Passage shown:
*-*-*

Question

1. Suppose that we are interested in factors influencing young children’s attention to television. Specifically, we want to test the amount of attention that children pay to television depends upon the degree of their understanding of the programming. We randomly sample 50 young children and have them watch a 60-minute program judged “easy” to understand, and have another random sample of 40 young children watch a 60-minute program judged “difficult” to understand. On average, children who watched the easy program attended for 40 minutes, with a sample standard deviation of 10 minutes. The children who watched the difficult program attended for an average of 30 minutes, with a sample standard deviation of 8 minutes.

*-*-*

Source material:
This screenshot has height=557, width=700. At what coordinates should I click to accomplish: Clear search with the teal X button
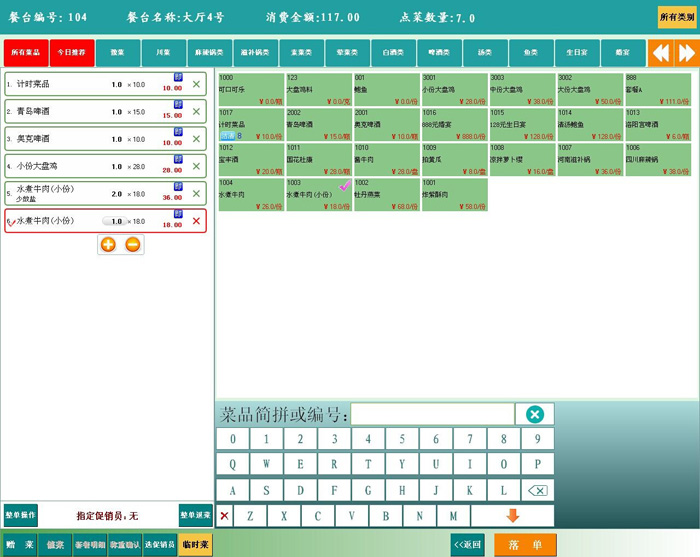[534, 414]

*-*-*

Parts of the exercise:
(a) In the television attention problem, how many young children watched the program judged "difficult" to understand?
(b) Transcribe the television attention problem between "1. Suppose that" and "of 8 minutes.", inclusive.

Answers below:
(a) 40 young children

(b)
1. Suppose that we are interested in factors influencing young children’s attention to television. Specifically, we want to test the amount of attention that children pay to television depends upon the degree of their understanding of the programming. We randomly sample 50 young children and have them watch a 60-minute program judged “easy” to understand, and have another random sample of 40 young children watch a 60-minute program judged “difficult” to understand. On average, children who watched the easy program attended for 40 minutes, with a sample standard deviation of 10 minutes. The children who watched the difficult program attended for an average of 30 minutes, with a sample standard deviation of 8 minutes.